# Glasgow Alloy Refurb



## Chubsley (Feb 11, 2010)

Hi Folks,

looking for a wee bit of help here if possible.

i have a set of 18" Penta alloys on my Astra (5 spoke star style),

i am looking to get them refurbed, they have not been curbed but the front two have pitting in the inside rim from when it sits in the drives for weeks on end (i should have sealed them but i wasnt into detailing until recently ) 

i went to PowderTec in Glasgow (just off the M8 at Tradeston) and they look really good, £54 a wheel and that includes balancing them after fitting the tyres back on. i would just take all 4 off my car and take them in so i can get seal them once i get home. 

so the help i need is

1. has anyone used PowderTec and would you use them again?
2. how would i go about sealing them? is it a case of giving it 2 coats of colli 476?

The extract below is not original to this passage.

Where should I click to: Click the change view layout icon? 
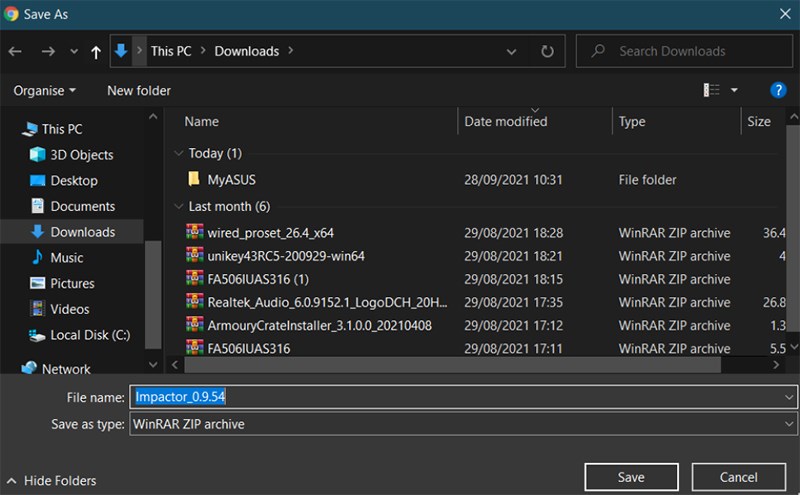click(x=712, y=90)
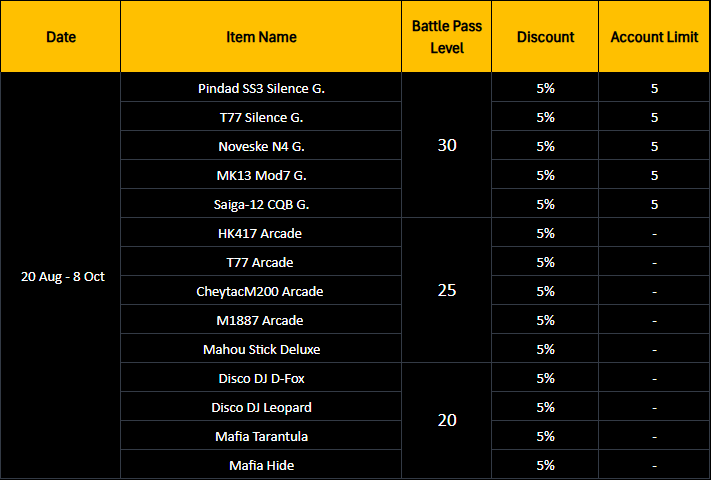Click the Disco DJ Leopard item
Screen dimensions: 711x480
click(x=261, y=407)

3. this is the big one as the missus wont give me a straight answer!!!! i can pay an extra £10 a wheel to have them done in anthracite (gunmetal)? 

would that look ok on my car?

answers would be great and sorry for the boring read.


----------



## BJM (Oct 30, 2005)

I would recommend Chameleon in Renfrew - my mate just got his 17" MGZS wheels done there and the finish is really good. Same day service - tyres off and refitted and balanced all for £180.


----------



## jerry318 (Feb 16, 2006)

BJM said:


> I would recommend Chameleon in Renfrew - my mate just got his 17" MGZS wheels done there and the finish is really good. Same day service - tyres off and refitted and balanced all for £180.

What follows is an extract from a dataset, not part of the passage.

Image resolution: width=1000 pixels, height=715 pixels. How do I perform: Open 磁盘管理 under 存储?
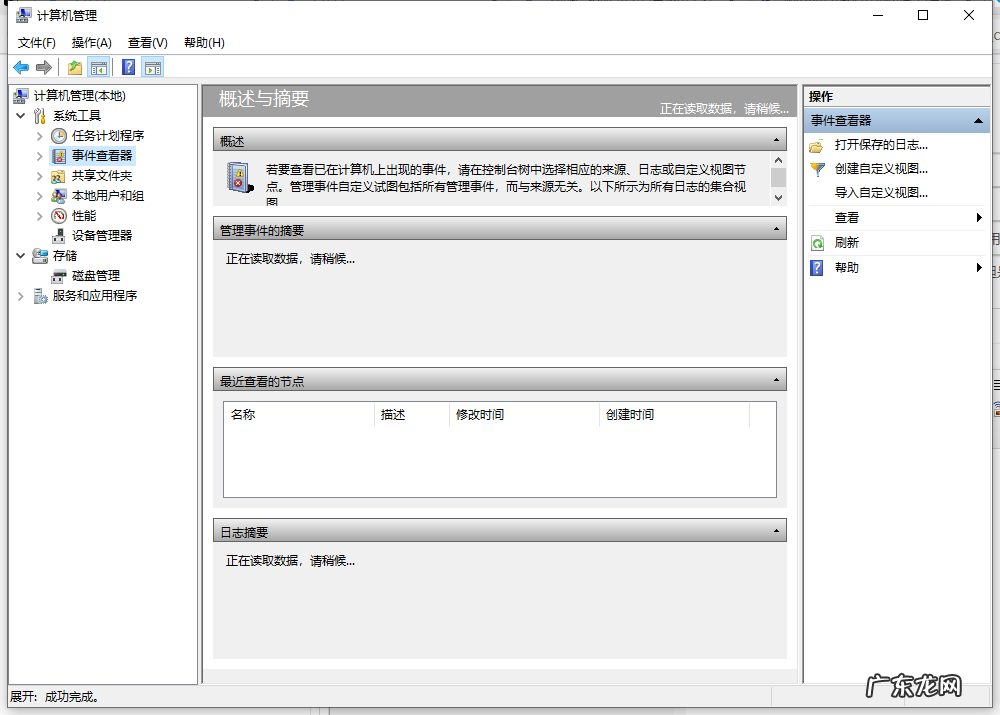pos(95,276)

Mine lasted a year from Chameleon after getting their 1 day service

Had them redone last week in Fife and they are spot on:thumb:


----------



## S-X-I (Sep 6, 2006)

I have used Powdertec in the past and the results were excellent but at £54 for stanard silver they do seem a bit expensive for 17's. I think I was £30 or £35 each for 15's in 2007.

I have also recently used ESP Powder Coating in Glasgow and again the results were excellent.

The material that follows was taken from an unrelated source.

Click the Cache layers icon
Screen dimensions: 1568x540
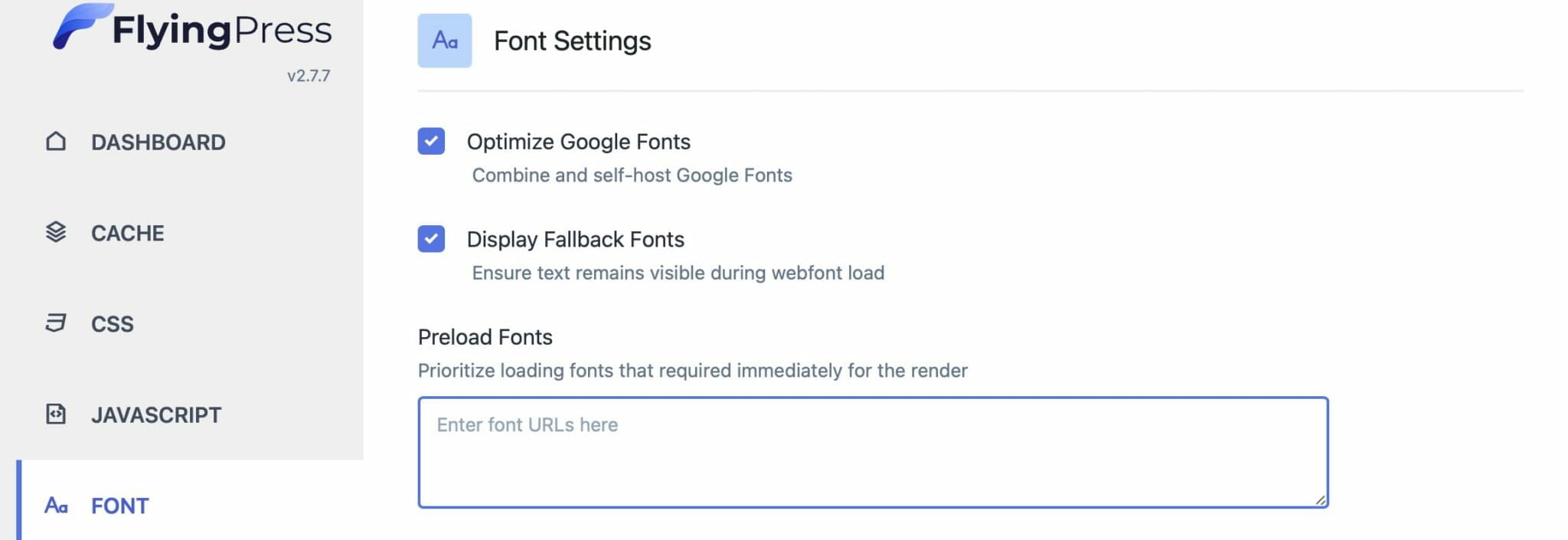point(56,232)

Here is a picture of your car with anthracite alloys.


----------



## Chubsley (Feb 11, 2010)

S-X-I said:


> I have used Powdertec in the past and the results were excellent but at £54 for stanard silver they do seem a bit expensive for 17's. I think I was £30 or £35 each for 15's in 2007.
> 
> I have also recently used ESP Powder Coating in Glasgow and again the results were excellent.
> 
> Here is a picture of your car with anthracite alloys.


Oh not sure about the anthracite now, think I'll stik with silver. Which would you go for powdertec or ESP?


----------



## S-X-I (Sep 6, 2006)

Chubsley said:


> Which would you go for powdertec or ESP?


Tough call because they both deliver similar quality in finish.

I would get a quote from ESP and what even is the cheapest out of the two then got for that.

P.S. Don't let the location of ESP put you off lol


----------



## JJ_ (Oct 26, 2005)

I have just used ESP for the bmw coupe, they welded the wheels too due to some cracks. The guy is nice too, you get a good service I feel.


----------



## S-X-I (Sep 6, 2006)

A few pictures of Powdertec's and ESP's work.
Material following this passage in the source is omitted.